── Texte fourni

Hier, mardi 9 juin, c’est dans un contexte assez particulier que l’on a célébré la Journée internationale des archives, quand on sait que cela fait 8 mois que les Archives nationales sont restées fermées au public. Installées depuis 1954 au Building administratif qui est en train d’être réhabilité, les Archives nationales se préparent à rejoindre leurs nouveaux locaux du Central Park (ex-Centre commercial des «4C»). Mais pour la directrice des Archives Fatoumata Cissé Mara, il faut une maison des Archives, comme il faut des ressources humaines et une politique sectorielle digne de ce nom.
Ce n’était pas très simple à résoudre, dit la directrice des Archives nationales, c’était entre le casse-tête et l’équation, et Fatoumata Cissé Mara parle d’ailleurs d’un véritable dilemme. Car comment comprendre que dans de telles conditions, on s’accroche encore à vouloir célébrer la Journée internationale des archives, contre vents et marées, et comme tous les ans. A la Chambre de Commerce de Dakar où se tenait hier mardi 9 juin la cérémonie officielle, la directrice des Archives nationales a surtout expliqué qu’au-delà de l’aspect festif, cette journée devait surtout servir de prétexte et de «plaidoyer» : à l’endroit de la communauté comme à l’endroit des autorités.
Dans cette histoire, il y a évidemment la fameuse question des locaux ; plus qu’une question, c’est un « problème ». Car voilà que le Building administratif est en train d’être réhabilité, et c’est ce même bâtiment qui avait jusque-là le privilège d’héberger les Archives nationales, une vieille histoire qui remonte à 1954. Or il se trouve que « toutes les administrations qui y étaient logées ont déménagé ». Toutes, sauf la direction des Archives qui se prépare tout de même à plier bagage pour rejoindre ses nouveaux locaux du Central Park, l’ancien centre commercial des « 4C ». A l’origine de ce retard, explique Fatoumata Cissé Mara, il y a toutes les « procédures administratives relatives au Code des marchés publics », quand on sait que cela fait tout de même 8 mois que les Archives nationales sont restées fermées au public. Mais «déplacer une mémoire centenaire, cela prend (aussi) du temps».
La directrice des Archives refuse pourtant de jouer les pessimistes : « Nous avons bon espoir, dit-elle, ce ne sera bientôt plus qu’un mauvais souvenir ». En attendant, Fatoumata Cissé Mara interpelle les autorités : sa principale préoccupation, c’est cette maison des Archives qu’il faut absolument construire. Pour le secrétaire général du Gouvernement, Abdou Latif Coulibaly, présent à cette cérémonie, c’est même tout à fait faisable, toutes les conditions sont réunies pour cela.

────

Prolongez l'article sur la fermeture des Archives nationales et la Journée internationale des archives en reprenant juste après sa dernière phrase.

── Données recueillies

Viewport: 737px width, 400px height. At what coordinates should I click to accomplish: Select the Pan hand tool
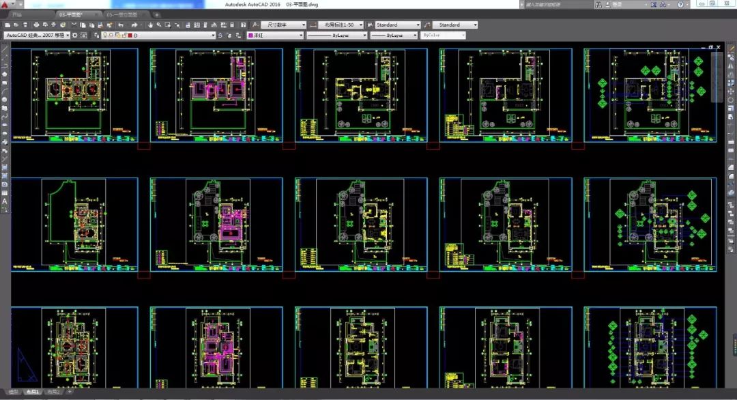[149, 25]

────

*Réponse attendue*.
Mais au-delà des murs dit la directrice des Archives, il faut une « véritable politique d’archive » : autrement dit, il faut des services d’archives dans chacune des 14 régions administratives du pays.
L’autre problème, c’est que les Archives manquent cruellement de bras, alors qu’il faut tout un personnel pour «le traitement des fonds d’archives en souffrance », comme il faut «des techniciens pour aider les ateliers de restauration et celui de l’audiovisuel à fonctionner ». Le hic, c’est que «les spécialistes sont tous partis à la retraite », et il va pourtant bien falloir les remplacer.
En ce qui concerne la numérisation des archives, Fatoumata Cissé Mara explique qu’il y a bien quelque chose de prévu, avec notamment le « projet dit de mémoire partagée initié par la France », et qui prend en charge le fonds documentaire de l’ancienne Afrique occidentale française (AOF) ; autrement dit et la France, et ses anciennes colonies de l’Aof qui «sont au nombre de 8». En 2014, toujours selon Fatoumata Cissé Mara, le Sénégal recevait la visite d’ «experts français» venus «évaluer la faisabilité de ce projet». Ce qui devrait pouvoir éviter aux « chercheurs de par le monde d’effectuer le déplacement jusqu’à Dakar pour venir consulter ce fonds. »
La directrice des Archives, qui ne cache même pas combien elle a hâte de rejoindre «ses» nouveaux locaux, dit qu’elle sera forcément soulagée, surtout que la maison pourra encore se montrer disponible pour nos chercheurs. En attendant ce qui sonne comme une ère nouvelle, et en attendant de pouvoir déménager, Fatoumata Cissé Mara tient à préciser qu’en ce moment elle et ses collègues travaillent dans des conditions plutôt précaires, puisque comme elle dit aucun d’entre eux n’a voulu prendre de «congés, depuis le démarrage des travaux», ne serait-ce que pour ne pas laisser tout ce patrimoine à la «merci du chantier (…), des ouvriers» ou des infiltrations d’eau. C’est fragile ces choses-là !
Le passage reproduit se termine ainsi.